To demonstrate the effectiveness of our method, we conducted a case study on a simulated network of 100 connected water tanks. The water system network dataset is available at https://github.com/IndustrialNetwork/GraphDataset. The network as shown in Figure 2 represents a connected graph which means there is a path from any tank to any other tank in the network through the pipelines. This means a fault in a tank will affect the measurements at every other tank in the network. Therefore, using only local measurements for FDI can decrease the detection rates and increase false alarms. Since a fault in a component can affect any other component, it may seem reasonable to use all the tanks measurements for FDI. However, in a system with several components, using all the components measurements can result in overfitting, which can also result in low detection rates and high false alarm rates in the application step. Figure 3 shows the diagnosis performance of GCNNs with different number of layers and different localizations plus few other baseline methods for comparison. It is worth noting that the effect of overfitting is so significant to the extent that univariate SVM which only uses component local measurements performs better than fully connected NNs. It can also be noted that the performance of GCNN can be improved by using different localizations. The proper level of localization depends on the network structure and degree of connection between k-hop neighborhoods. In general, selecting a lower value for k can prevent the network from learning higher order interactions in the graph. On the other hand, selecting a higher value for k can lead to overfitting. We encourage the readers to refer to the original paper for more details [1].

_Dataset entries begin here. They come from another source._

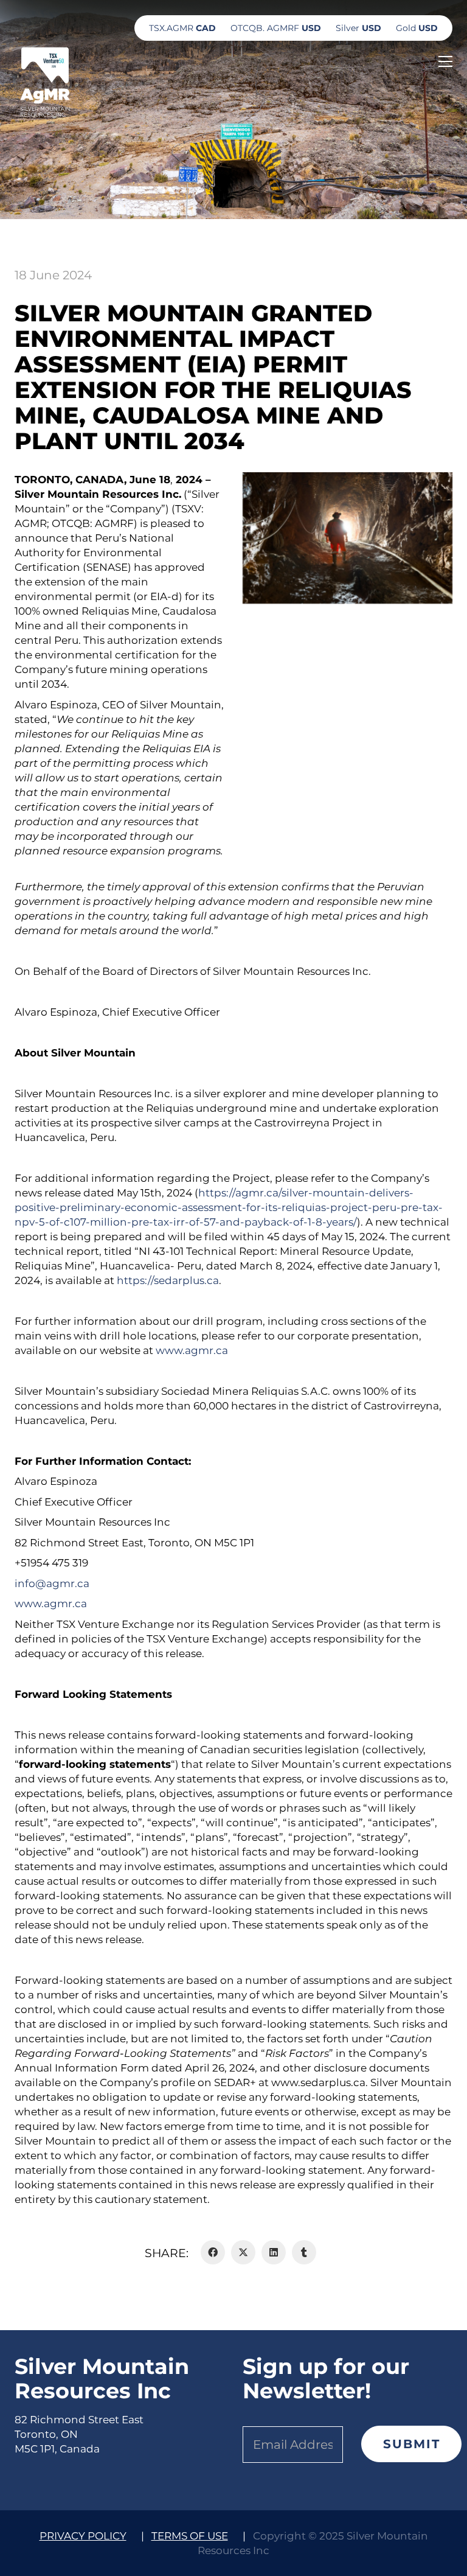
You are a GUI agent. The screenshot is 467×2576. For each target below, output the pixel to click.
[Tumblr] (304, 2252)
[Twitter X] (243, 2252)
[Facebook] (213, 2252)
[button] (445, 61)
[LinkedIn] (273, 2252)
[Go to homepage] (45, 81)
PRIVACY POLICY (83, 2536)
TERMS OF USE (189, 2536)
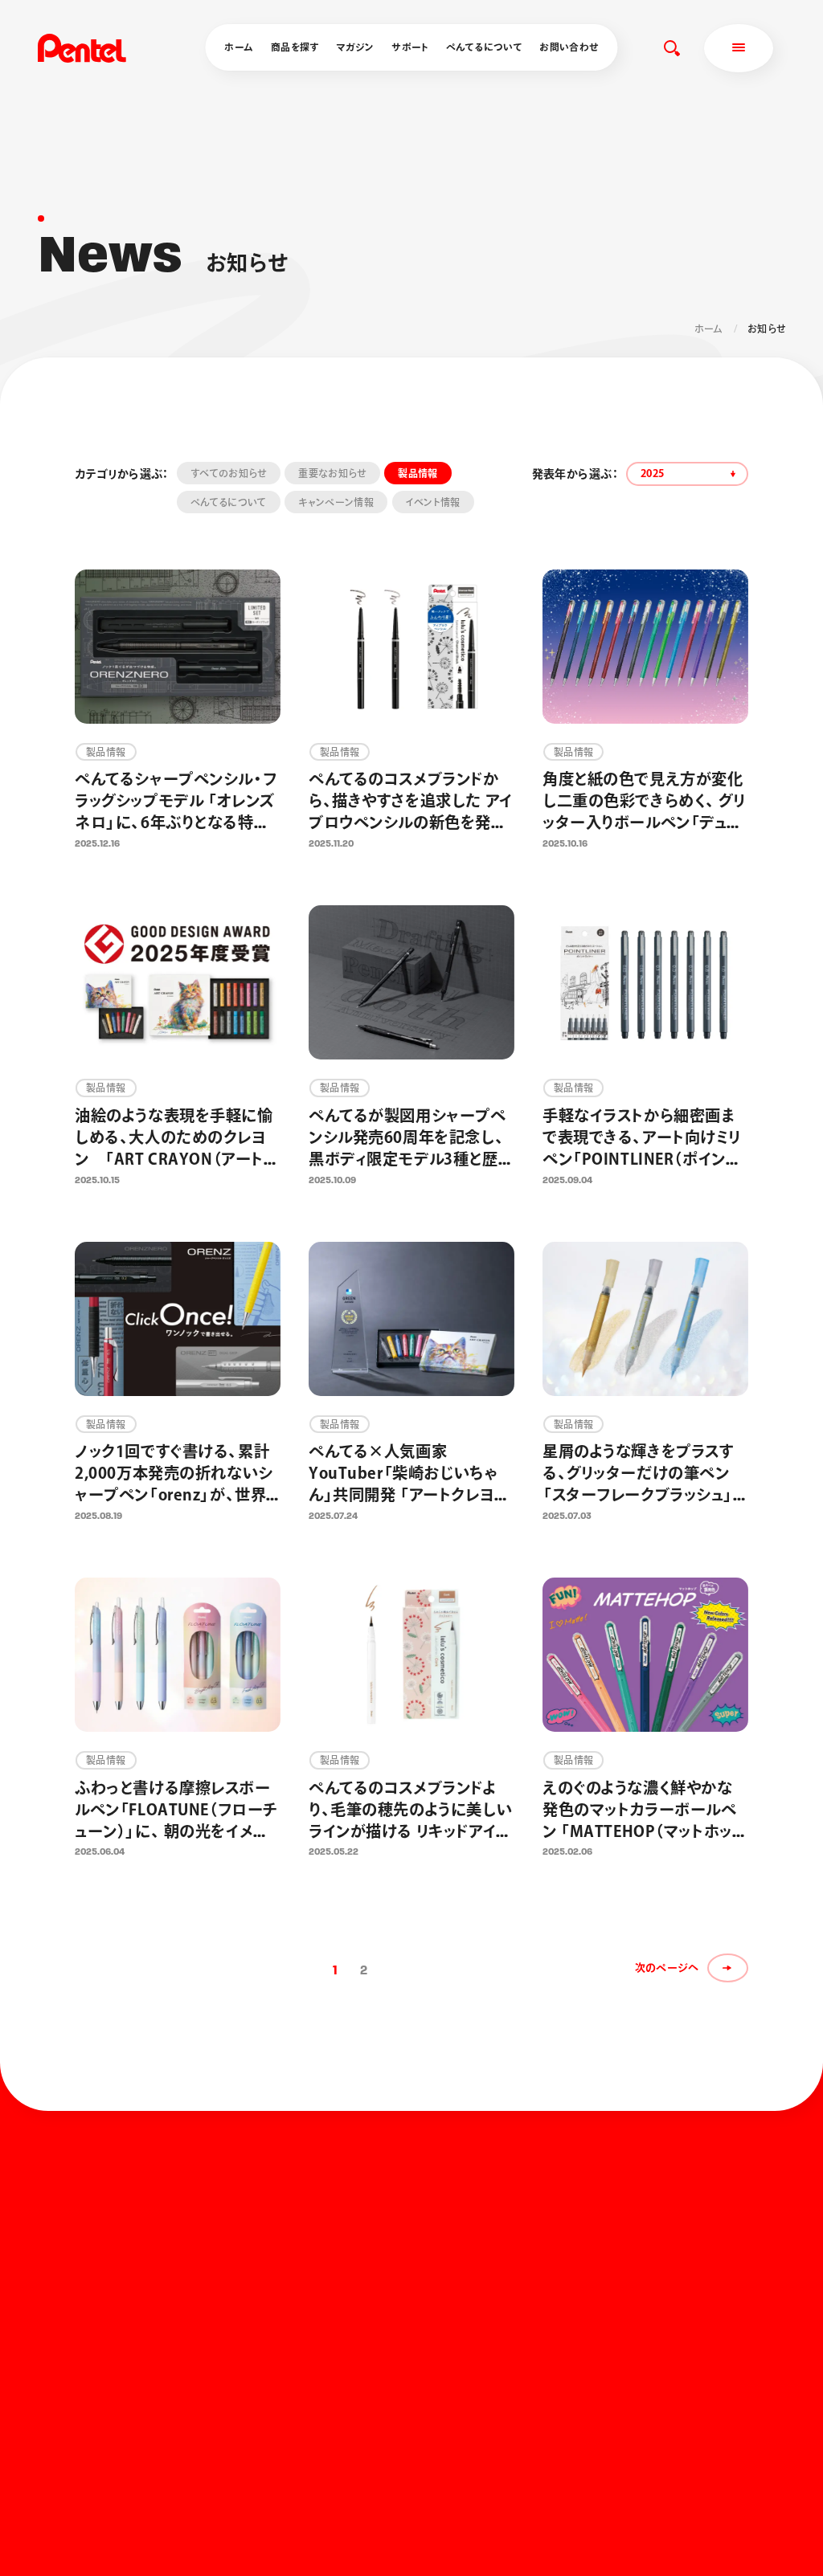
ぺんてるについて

Figure 3. Comparison of different models

### Conclusions

In this work, we presented a data-driven method to address FDI in large-scale industrial networks with several interacting components. Applying the method to a simulated water supply network showed that our method significantly outperformed several baseline algorithms in leakage detection as it accommodated for the connections between the numerous components of the network. In the future, we will be looking at how we can apply our method to different industry use cases.

### Acknowledgements

The author would like to thank Hamed Khorasgani for co-authoring this article, and Hamed Khorasgani, Arman Hasanzadeh, and Chetan Gupta for their contribution to this research.

### Reference

[1]
Hamed Khorasgani, Arman Hasanzadeh, Ahmed Farahat, and Chetan Gupta. "Fault detection and isolation in industrial networks using graph convolutional neural networks." In 2019 IEEE International Conference on Prognostics and Health Management (ICPHM), pp. 1-7. IEEE, 2019.